Saarland University, Machine Learning Group, Fak. MI - Mathematik und Informatik, Campus E1 1, 66123 Saarbrücken, Germany

Machine Learning Group
Department of Mathematics and Computer Science - Saarland University

# DemoSSL

a Matlab GUI to explore semi-supervised learning and the influence of different similarity graphs

## PURPOSE

DemoSSL: The purpose of this demo is to show how graph-based semi-supervised learning depends on the graph structure, the amount of labeled data and the regularization parameter. As algorithm we use the one proposed by Zhou et al: "Learning with local and global consistency" .

## TUTORIAL

DemoSSL has been used for teaching purposes at the Machine Learning Summer School 2007 in Tuebingen, Germany. The tutorial presents the theoretical basis of the algorithm of Zhou as well as of related ones. The influences of the different parameters on the classification results of the semisupervised learning algorithm are discussed, too.

## PANELS IN DemoSSL

• Plots: From left to right, the labeled and unlabeled points, the associated neighborhood graph and the result of the semi-supervise learning algorithm.
• Data Generator (Left): One can choose to draw data from a new dataset as well as a new sample from the same dataset.

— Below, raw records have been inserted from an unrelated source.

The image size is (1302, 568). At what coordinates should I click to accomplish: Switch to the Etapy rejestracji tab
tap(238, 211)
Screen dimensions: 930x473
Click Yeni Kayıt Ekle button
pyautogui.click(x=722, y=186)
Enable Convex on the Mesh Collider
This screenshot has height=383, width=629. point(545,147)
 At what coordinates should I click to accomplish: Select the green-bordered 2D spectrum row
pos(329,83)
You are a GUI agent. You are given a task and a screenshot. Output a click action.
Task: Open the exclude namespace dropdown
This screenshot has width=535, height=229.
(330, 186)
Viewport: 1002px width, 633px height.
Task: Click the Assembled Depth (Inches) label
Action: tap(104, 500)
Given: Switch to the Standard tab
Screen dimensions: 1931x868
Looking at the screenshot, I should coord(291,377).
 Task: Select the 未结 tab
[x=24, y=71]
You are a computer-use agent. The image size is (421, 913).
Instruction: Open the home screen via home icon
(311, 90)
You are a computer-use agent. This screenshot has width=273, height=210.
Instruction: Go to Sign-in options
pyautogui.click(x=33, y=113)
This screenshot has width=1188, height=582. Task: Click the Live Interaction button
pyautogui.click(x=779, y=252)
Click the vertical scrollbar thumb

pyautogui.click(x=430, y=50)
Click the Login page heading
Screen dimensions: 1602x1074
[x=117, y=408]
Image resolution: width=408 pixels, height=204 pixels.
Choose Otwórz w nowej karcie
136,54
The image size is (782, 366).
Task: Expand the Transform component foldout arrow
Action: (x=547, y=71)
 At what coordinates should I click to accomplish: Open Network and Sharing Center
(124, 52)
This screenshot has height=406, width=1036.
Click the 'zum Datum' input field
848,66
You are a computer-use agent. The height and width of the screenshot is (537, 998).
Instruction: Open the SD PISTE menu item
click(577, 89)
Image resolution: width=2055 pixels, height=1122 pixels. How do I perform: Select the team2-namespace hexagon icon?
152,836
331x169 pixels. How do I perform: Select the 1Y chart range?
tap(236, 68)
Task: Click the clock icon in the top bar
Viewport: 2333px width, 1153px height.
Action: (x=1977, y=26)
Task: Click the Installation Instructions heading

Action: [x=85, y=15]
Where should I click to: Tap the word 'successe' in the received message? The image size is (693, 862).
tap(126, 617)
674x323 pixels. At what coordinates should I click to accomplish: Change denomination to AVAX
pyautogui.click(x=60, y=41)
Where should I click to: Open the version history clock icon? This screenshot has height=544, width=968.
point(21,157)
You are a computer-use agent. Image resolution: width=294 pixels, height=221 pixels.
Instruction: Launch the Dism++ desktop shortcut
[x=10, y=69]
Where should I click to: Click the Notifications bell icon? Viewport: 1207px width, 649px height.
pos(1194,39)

The latter is useful if one wants to study the influence of the statistical fluctuations on the semi-supervised learning algorithm.
• Graph Properties (Middle): The neighborhood graph and its parameter (the number of neighbors k or the neighborhood radius eps) can be choosen as well as the parameter sigma (kernel width) of the Gaussian weights.
• Graph Statistics (Middle/Bottom): The number of edges as well as the weights of the edges within/between the different classes are shown. Additionally, the number of the connected components of the graph is presented.
• SSL Parameters (Middle/Right): The control for the regularization parameter of the graph.
• SSL Classification results (Middle/Right): The percentage of training and test (on the unlabeled data) error are shown. Additionally, also the percentage of unlabeled points is reported. Points which are unlabeled are also counted as errors. However, unlabeled points should be rather seen as a third class which indicates that the algorithm has not enough information to infer their labels.